A common error that people make when writing business documents is that they use language that is familiar to them – not necessarily language that is familiar to their reader.
I recently discovered the game Words with Friends. It’s been an interesting experience. I’ve learnt new words that I’ll probably never use again, except in the game.
Do you know the meaning of the words ersatz or achiote? Ersatz means ‘inferior in quality’ and achiote is a shrub from the tropical region of the Americas. These are both words that I wouldn’t use in everyday language yet they earned me valuable points in the game.
Using unfamiliar words in business documents
Imagine reading a business document that used words such as ersatz and achiote. If these are common words used in your industry then they’d be acceptable.

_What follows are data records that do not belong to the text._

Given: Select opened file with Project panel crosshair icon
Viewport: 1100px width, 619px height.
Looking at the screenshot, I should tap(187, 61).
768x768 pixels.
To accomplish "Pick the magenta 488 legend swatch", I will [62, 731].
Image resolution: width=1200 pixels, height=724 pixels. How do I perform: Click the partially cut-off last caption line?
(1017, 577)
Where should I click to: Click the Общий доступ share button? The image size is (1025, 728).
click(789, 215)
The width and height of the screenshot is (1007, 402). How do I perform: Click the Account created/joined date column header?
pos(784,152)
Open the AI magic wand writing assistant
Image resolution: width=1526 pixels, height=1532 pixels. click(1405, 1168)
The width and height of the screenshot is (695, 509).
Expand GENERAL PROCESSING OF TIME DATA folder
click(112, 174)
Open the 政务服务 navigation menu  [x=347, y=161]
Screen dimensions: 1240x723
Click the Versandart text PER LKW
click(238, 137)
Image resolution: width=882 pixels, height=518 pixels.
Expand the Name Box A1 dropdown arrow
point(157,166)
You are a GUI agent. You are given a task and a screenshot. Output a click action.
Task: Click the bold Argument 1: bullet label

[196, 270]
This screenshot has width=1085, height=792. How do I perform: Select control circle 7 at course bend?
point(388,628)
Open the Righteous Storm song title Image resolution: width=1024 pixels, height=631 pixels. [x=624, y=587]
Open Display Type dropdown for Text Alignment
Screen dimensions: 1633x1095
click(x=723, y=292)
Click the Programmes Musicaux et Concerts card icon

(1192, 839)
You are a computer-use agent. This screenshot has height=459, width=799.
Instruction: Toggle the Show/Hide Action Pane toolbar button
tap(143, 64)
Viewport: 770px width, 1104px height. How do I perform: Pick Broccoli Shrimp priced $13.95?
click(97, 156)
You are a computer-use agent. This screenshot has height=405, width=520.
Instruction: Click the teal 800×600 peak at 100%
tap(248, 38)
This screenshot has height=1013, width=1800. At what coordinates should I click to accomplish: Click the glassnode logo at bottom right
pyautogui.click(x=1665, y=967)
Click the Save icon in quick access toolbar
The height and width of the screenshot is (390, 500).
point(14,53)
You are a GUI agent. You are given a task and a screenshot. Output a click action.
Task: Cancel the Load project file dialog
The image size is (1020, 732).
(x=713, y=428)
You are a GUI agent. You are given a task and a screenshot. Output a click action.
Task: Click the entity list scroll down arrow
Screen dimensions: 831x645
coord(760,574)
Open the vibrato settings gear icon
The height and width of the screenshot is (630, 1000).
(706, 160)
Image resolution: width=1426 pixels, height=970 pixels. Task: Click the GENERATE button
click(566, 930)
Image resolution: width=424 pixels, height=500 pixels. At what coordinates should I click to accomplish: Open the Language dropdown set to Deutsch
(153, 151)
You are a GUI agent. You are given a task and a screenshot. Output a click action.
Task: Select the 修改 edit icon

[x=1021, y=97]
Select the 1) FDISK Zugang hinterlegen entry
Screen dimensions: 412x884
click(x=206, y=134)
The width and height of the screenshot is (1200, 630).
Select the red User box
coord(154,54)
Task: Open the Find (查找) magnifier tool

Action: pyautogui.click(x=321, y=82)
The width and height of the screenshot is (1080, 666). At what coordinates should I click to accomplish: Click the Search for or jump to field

However, if your reader is spending time thinking about what these words could possibly mean, then they may become frustrated and not bother reading the remainder of your document.
Your document should always be about meeting the needs of your reader.
No matter the type of document that you’re writing – a proposal, report or email – always ask yourself: Can the document be written using clear language that is easily understood?
Sometimes words that are unfamiliar to the reader may need to be used. In such cases, these words should be accompanied with an explanation of their meaning. This ensures that if the reader doesn’t understand the meaning of the word they won’t become fixated on working it out and in turn your message becoming lost or forgotten.
Your document could be a proposal for new work. Would you want your potential client to struggle through your proposal? Or do you think they would appreciate an easy-to-follow document which will assist them in making their decision? If your document becomes ‘too hard’ then it’s likely you may not achieve your desired outcome – winning the business.
How to choose the most appropriate words
You’ll know the type of language that you should use by researching who will be reading your document. Ask yourself these questions:
- Will the reader expect industry-specific language?
- What is important to the reader?
- Will more than one person read the document?
An easy-to-use rule that can assist you is the KISS rule – Keep It Short and Simple.
To do this, check if your choice of words adds meaning and clarity to your message or if they have the potential to confuse the reader. If you have used unfamiliar words for the reader, review them and if possible replace them with simpler ones with a clearer meaning.
When writing your next document, consider the words that you’re using and how appropriate they are for both the purpose of the document and the needs of the reader.
Although achiote and ersatz may be great words for your next Words with Friends game, having clearer words that add value, will result in a greater chance that your document will be read and in turn achieve your desired results.
What experiences have you had with unusual words in business documents?